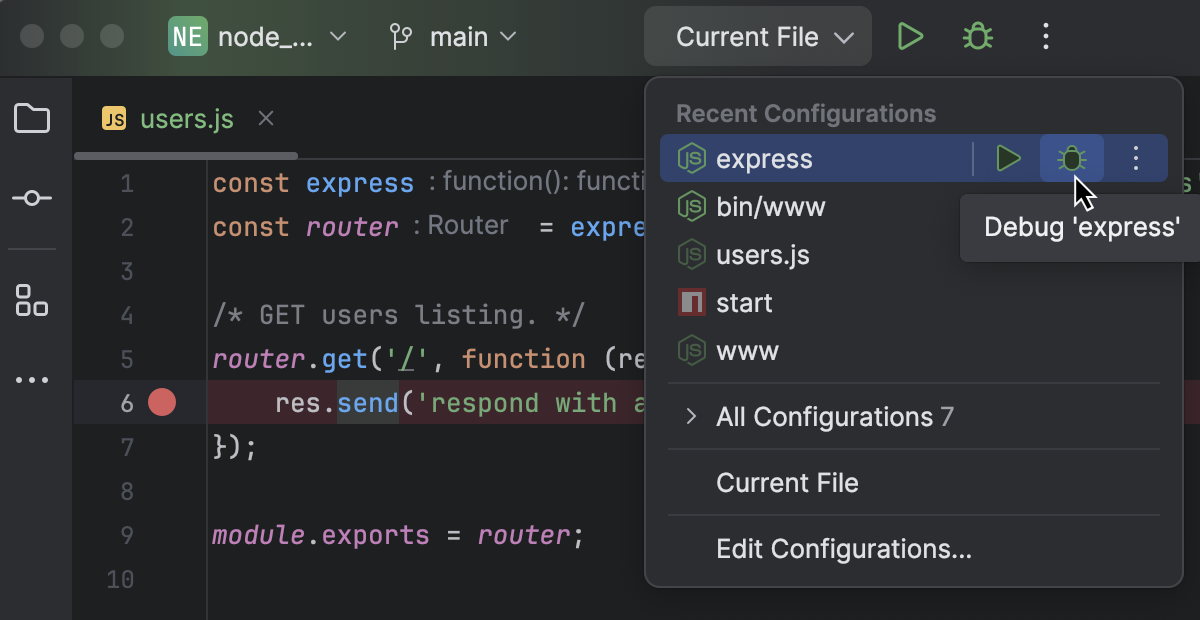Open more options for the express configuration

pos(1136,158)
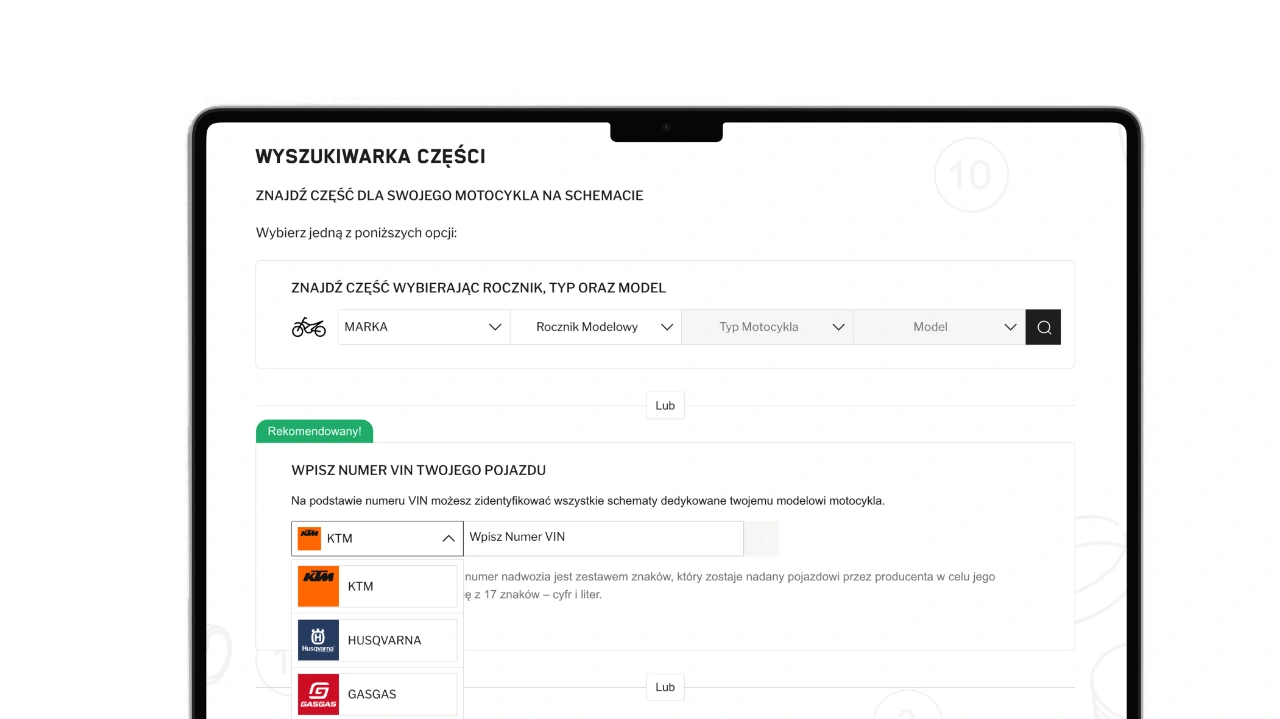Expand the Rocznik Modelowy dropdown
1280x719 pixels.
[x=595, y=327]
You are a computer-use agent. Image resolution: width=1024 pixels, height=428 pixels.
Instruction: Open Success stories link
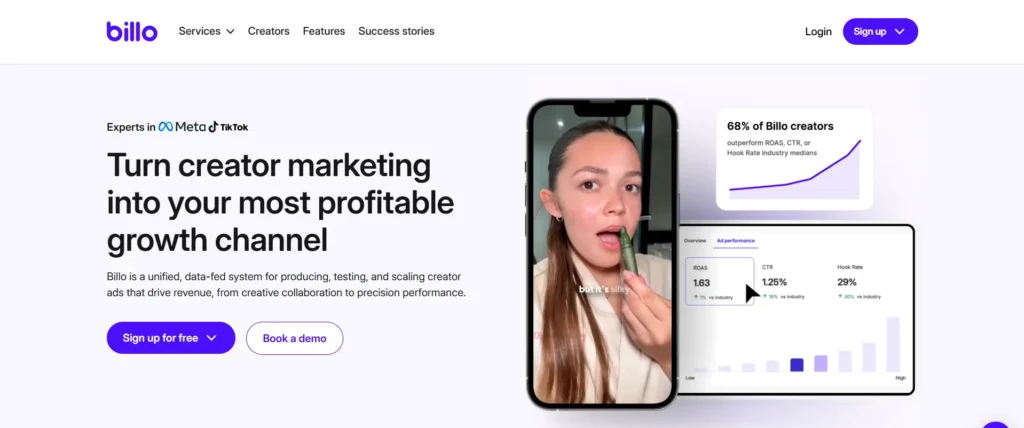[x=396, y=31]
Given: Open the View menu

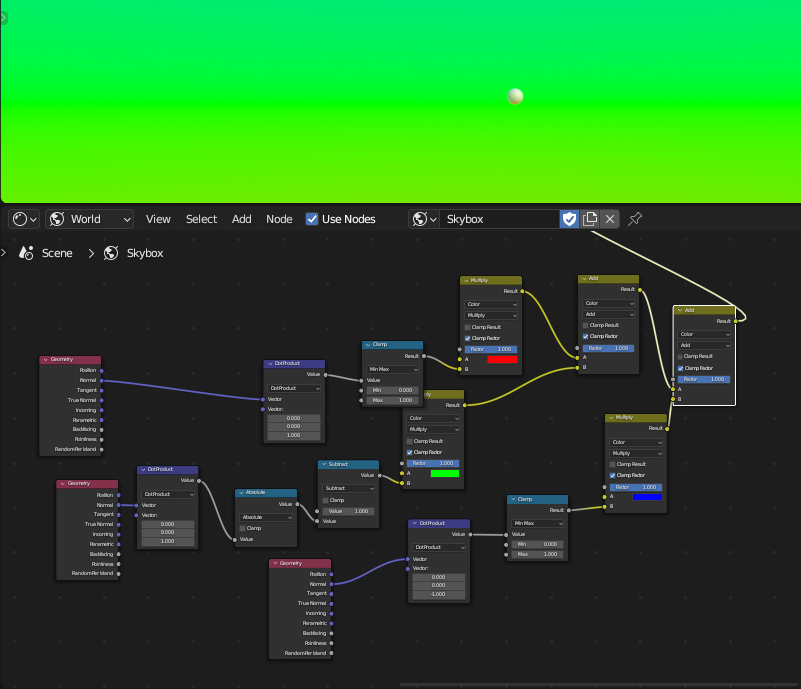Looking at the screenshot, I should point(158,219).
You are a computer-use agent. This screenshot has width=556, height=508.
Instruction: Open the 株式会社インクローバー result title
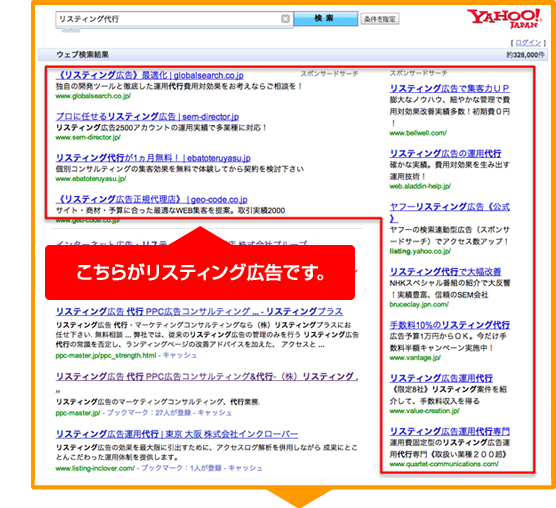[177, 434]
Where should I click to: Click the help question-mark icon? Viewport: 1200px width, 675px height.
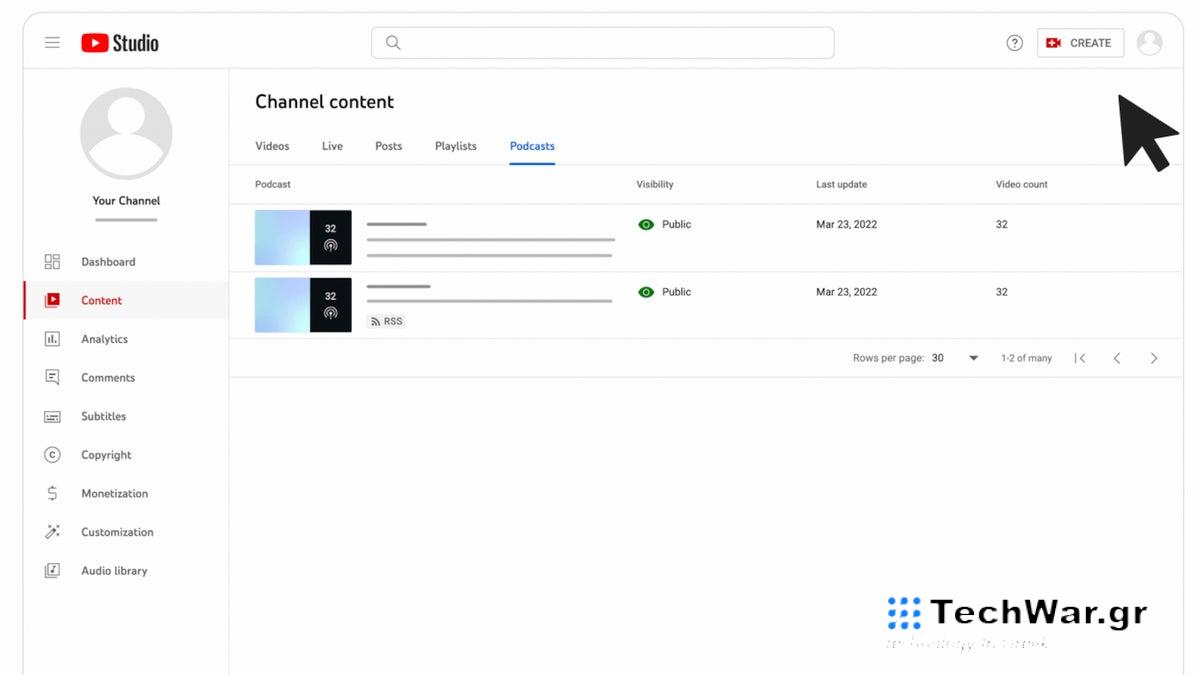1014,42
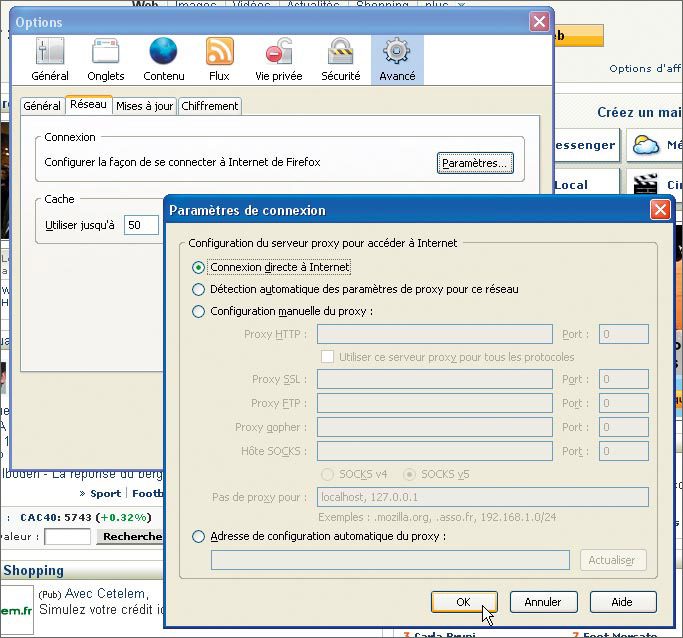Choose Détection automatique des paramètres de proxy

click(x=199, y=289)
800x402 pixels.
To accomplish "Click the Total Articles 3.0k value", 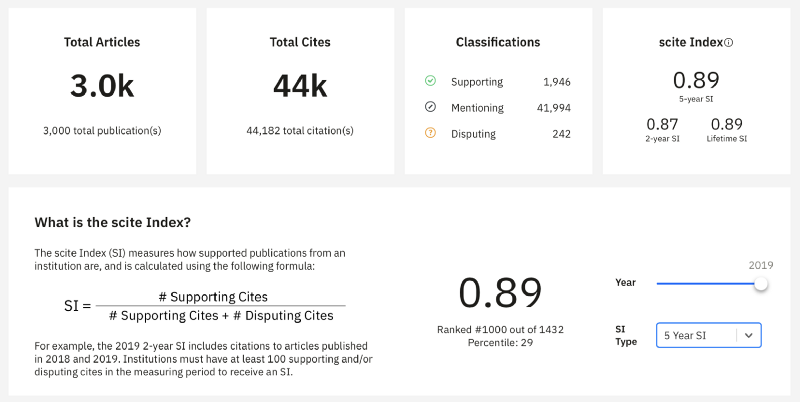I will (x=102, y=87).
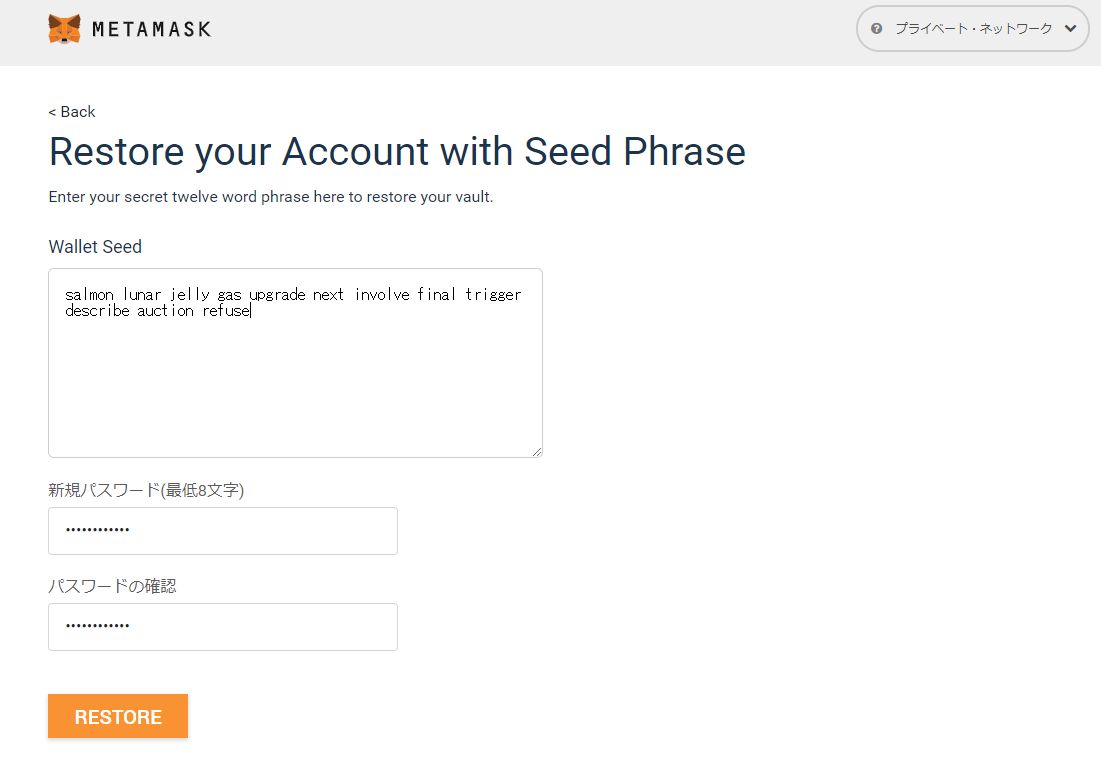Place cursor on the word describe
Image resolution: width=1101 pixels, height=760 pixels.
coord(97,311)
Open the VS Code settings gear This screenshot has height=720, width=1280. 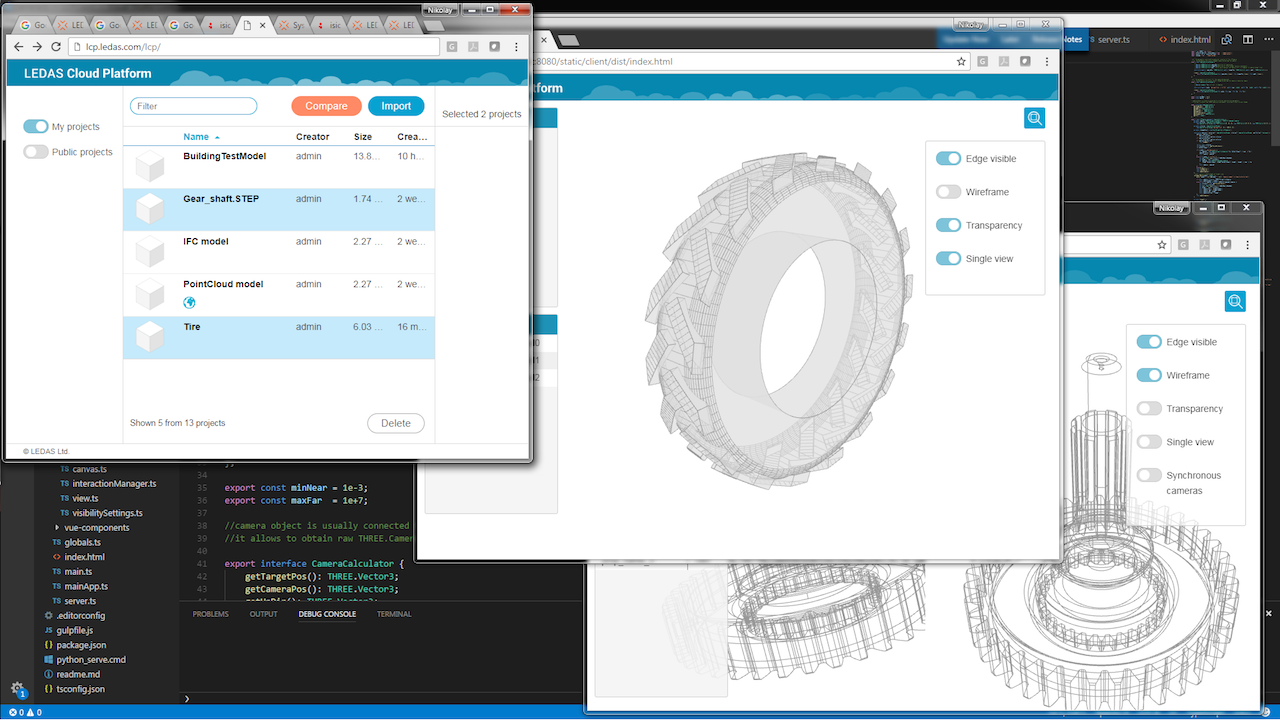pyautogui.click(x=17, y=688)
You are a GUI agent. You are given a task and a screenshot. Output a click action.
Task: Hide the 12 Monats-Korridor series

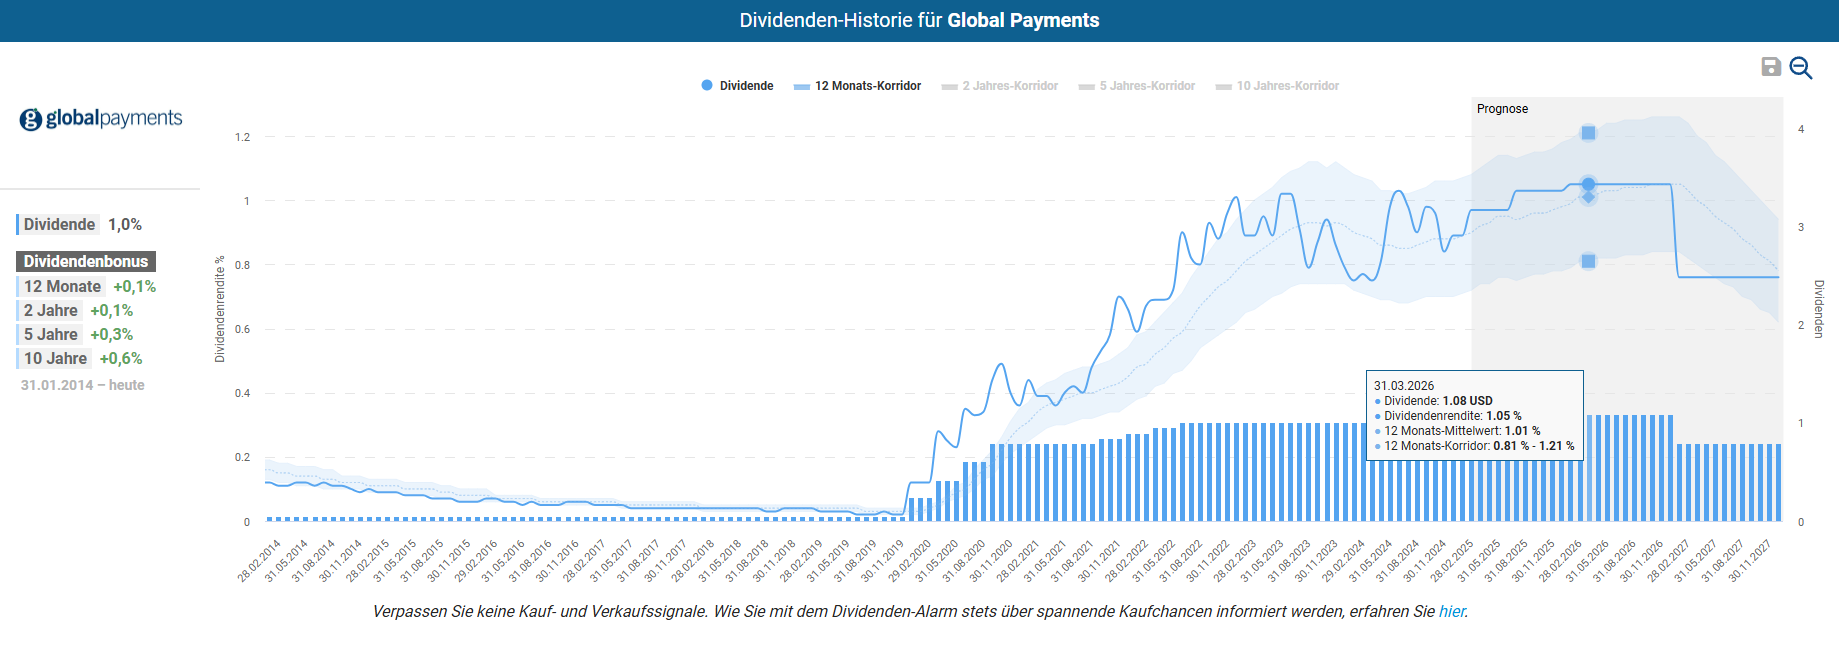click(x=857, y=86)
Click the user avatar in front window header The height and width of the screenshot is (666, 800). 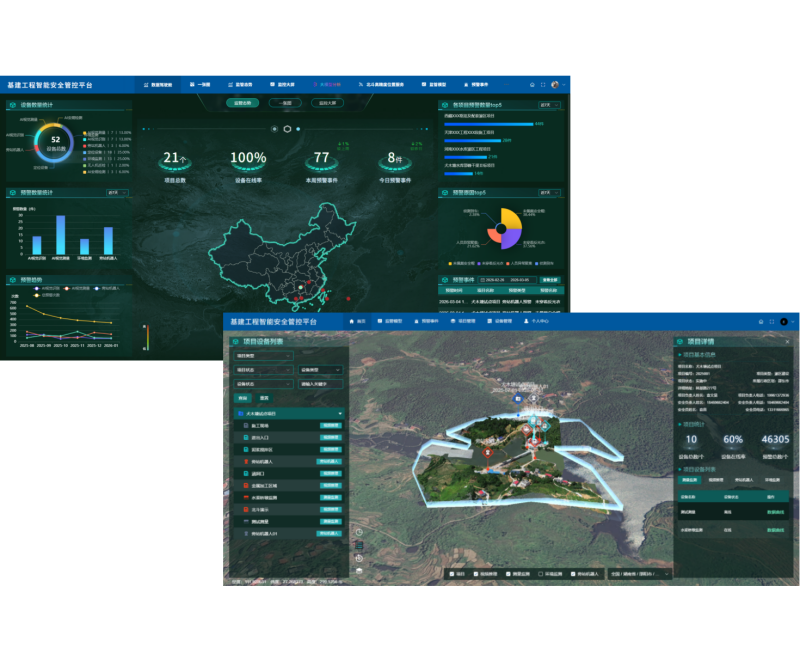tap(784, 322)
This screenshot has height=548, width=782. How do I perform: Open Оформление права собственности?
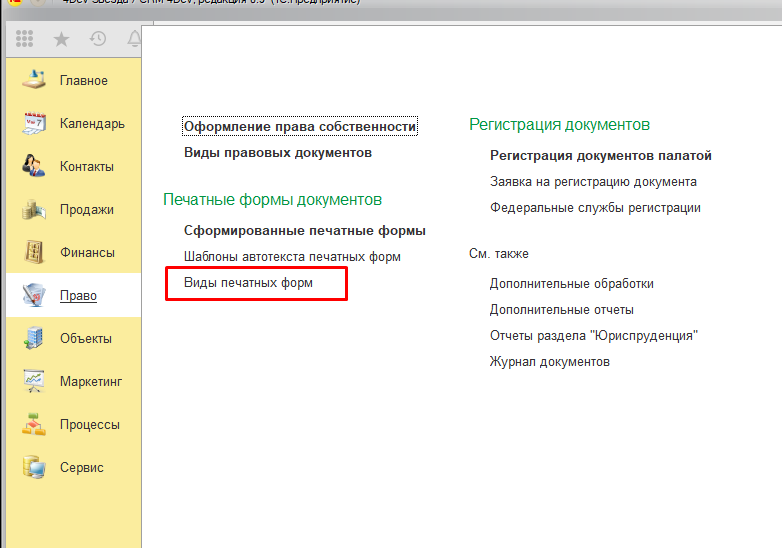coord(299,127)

● ● ●

§ **What is expected**:
Count every line above that holds the string "agent" and give the total, nothing more.

§ **Result**:
3